Protein encapsulation within polyethylene glycol-coated nanospheres. I. Physicochemical characterization

Abstract

The development of injectable nanoparticulate "stealth" carriers for protein delivery is a major challenge. We have shown the possibility of entrapping human serum albumin (HSA) in polyethylene glycol (PEG)-coated monodisperse biodegradable nanospheres with a mean diameter of about 200 nm, prepared from amphiphilic diblock PEG-polylactic acid (PLA) copolymers, with loadings up to 9% (w/w). Microscopic techniques and surface analysis studies enabled us to prove that the protein was well entrapped and not adsorbed onto the particle surface. Zeta potential and water uptake studies corroborated that part of the PEG chains are located in the nanosphere matrix.
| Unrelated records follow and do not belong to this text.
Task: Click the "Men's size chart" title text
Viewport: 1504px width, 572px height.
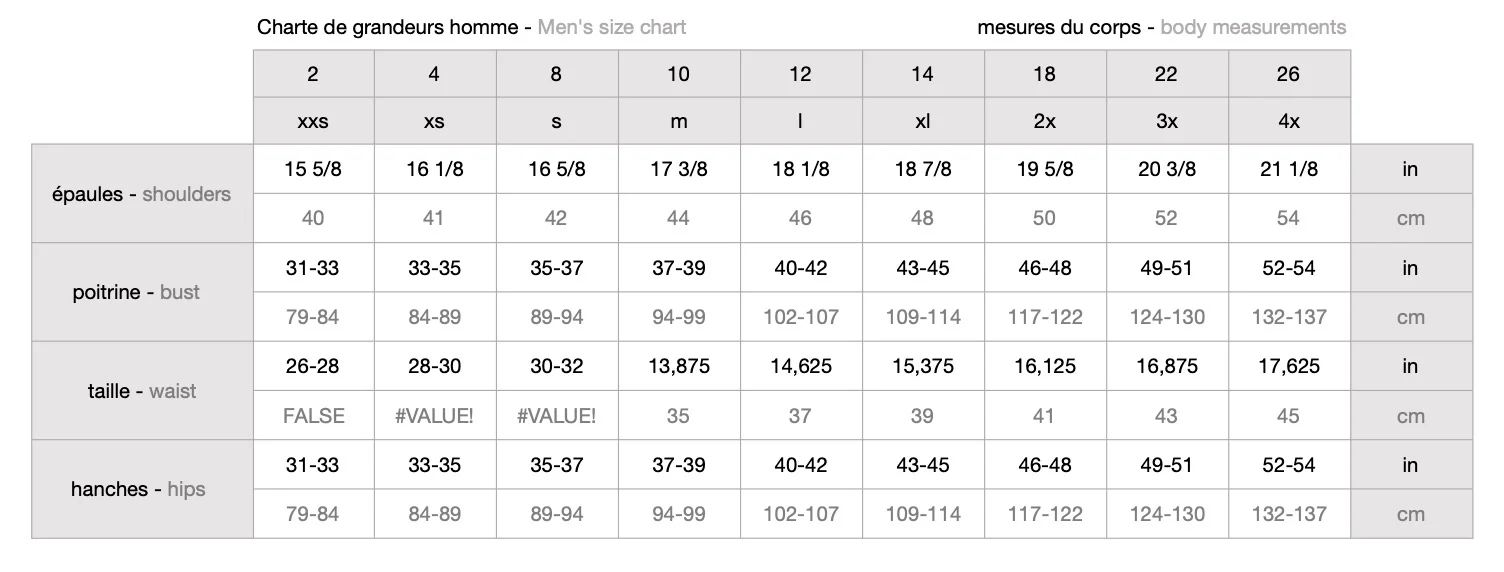Action: (x=611, y=27)
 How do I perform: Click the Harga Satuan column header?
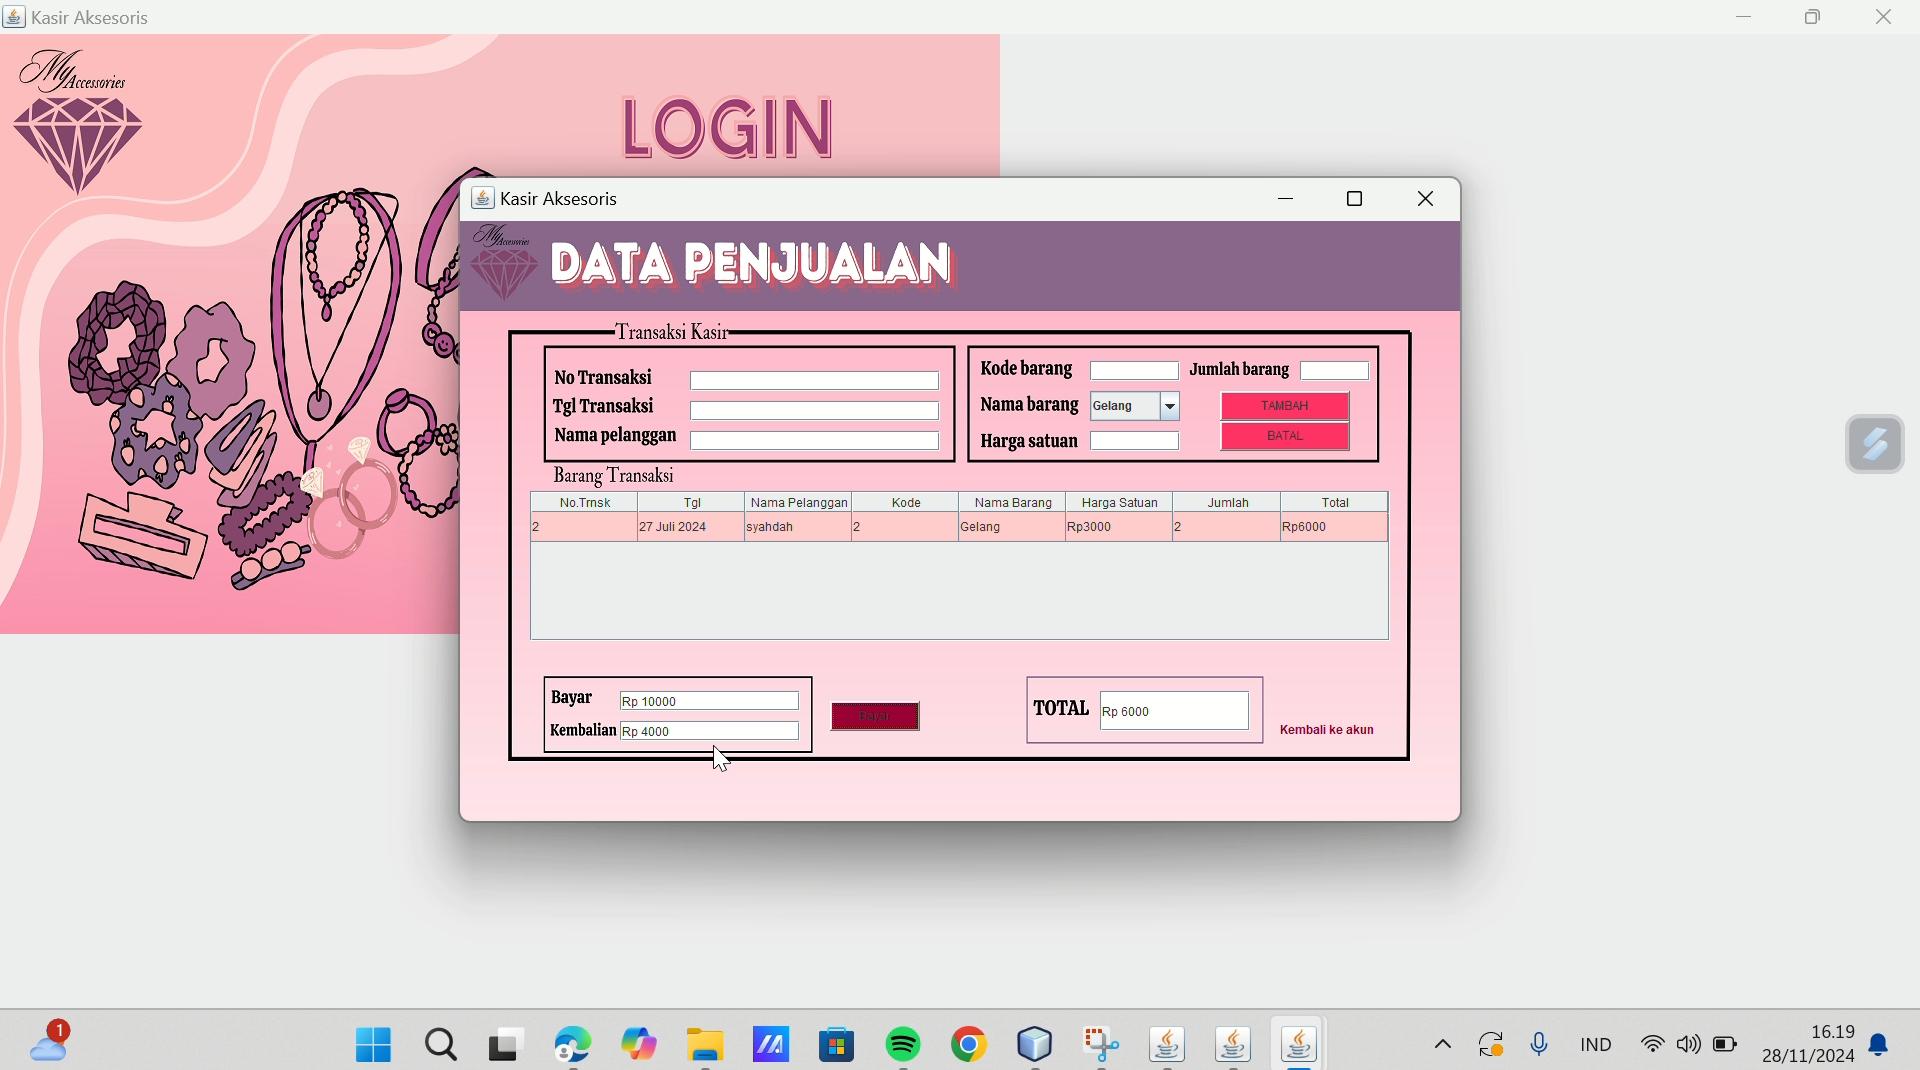[x=1119, y=503]
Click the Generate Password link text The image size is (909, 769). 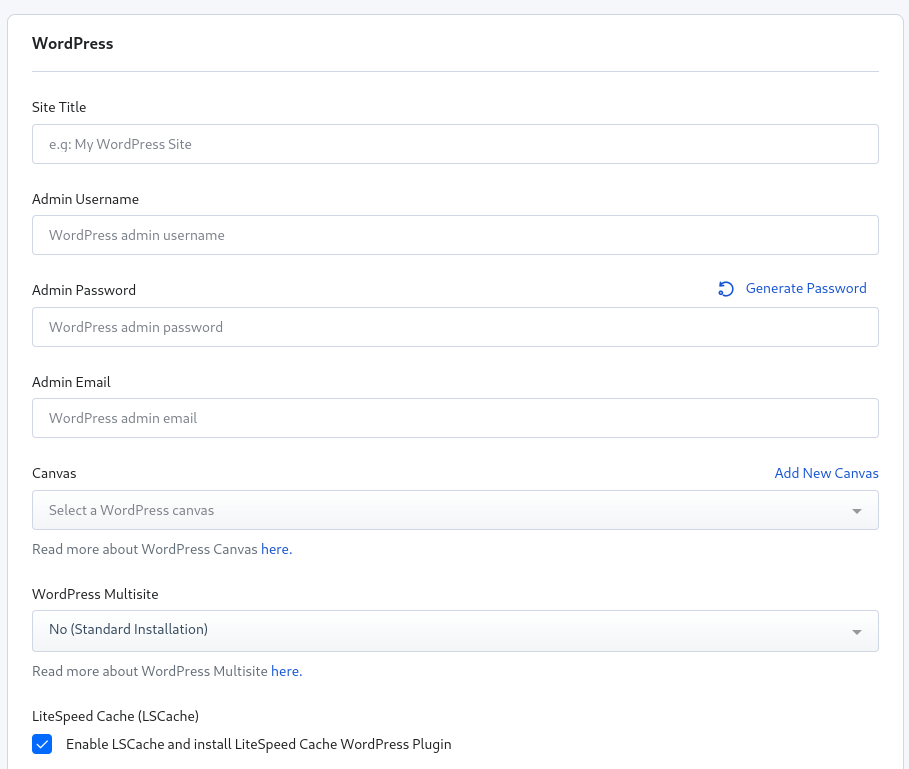(806, 288)

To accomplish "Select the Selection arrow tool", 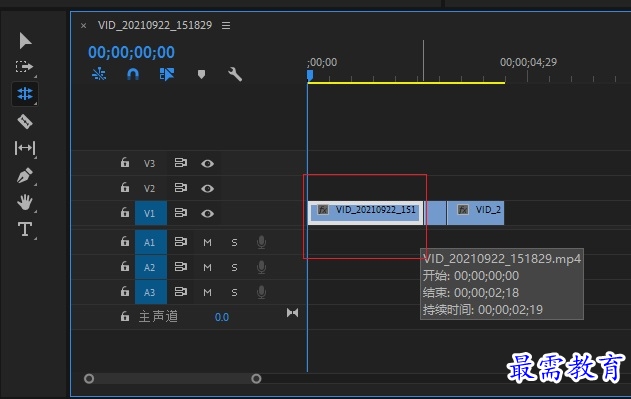I will [x=25, y=41].
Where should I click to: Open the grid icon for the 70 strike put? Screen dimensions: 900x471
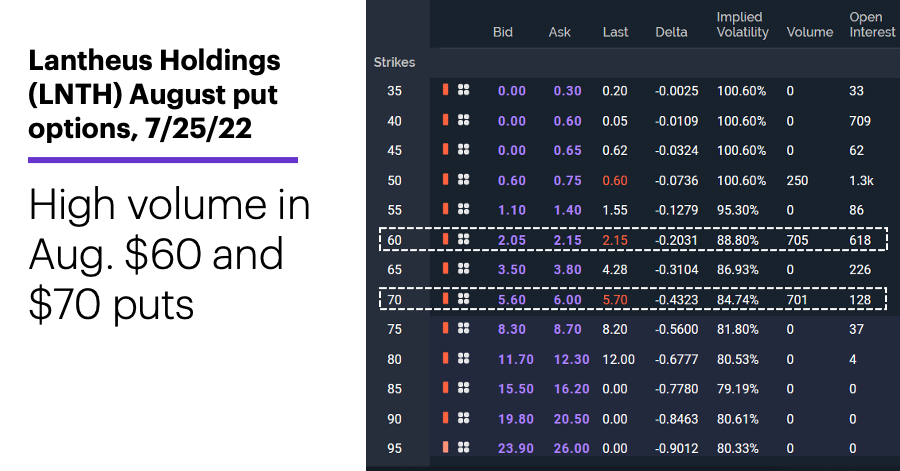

Water uptake in the nanospheres was related to their chemical composition, i.e., the respective wt% of PEG and PLA in the matrix, and not on their fabrication procedure. The hydrophilic PEG blocks absorbed up to 130% (w/w) water, whereas PLA absorbed only about 10% (w/w). However, the rate of swelling at the beginning of the process was related to the structure of the matrix, more particularly to the manner in which PEG was disposed at the surface. Furthermore, it was shown that the PEG "brush" at the nanosphere surface drastically reduces HSA adsorption on the PEG-PLA nanospheres compared to the PLA ones.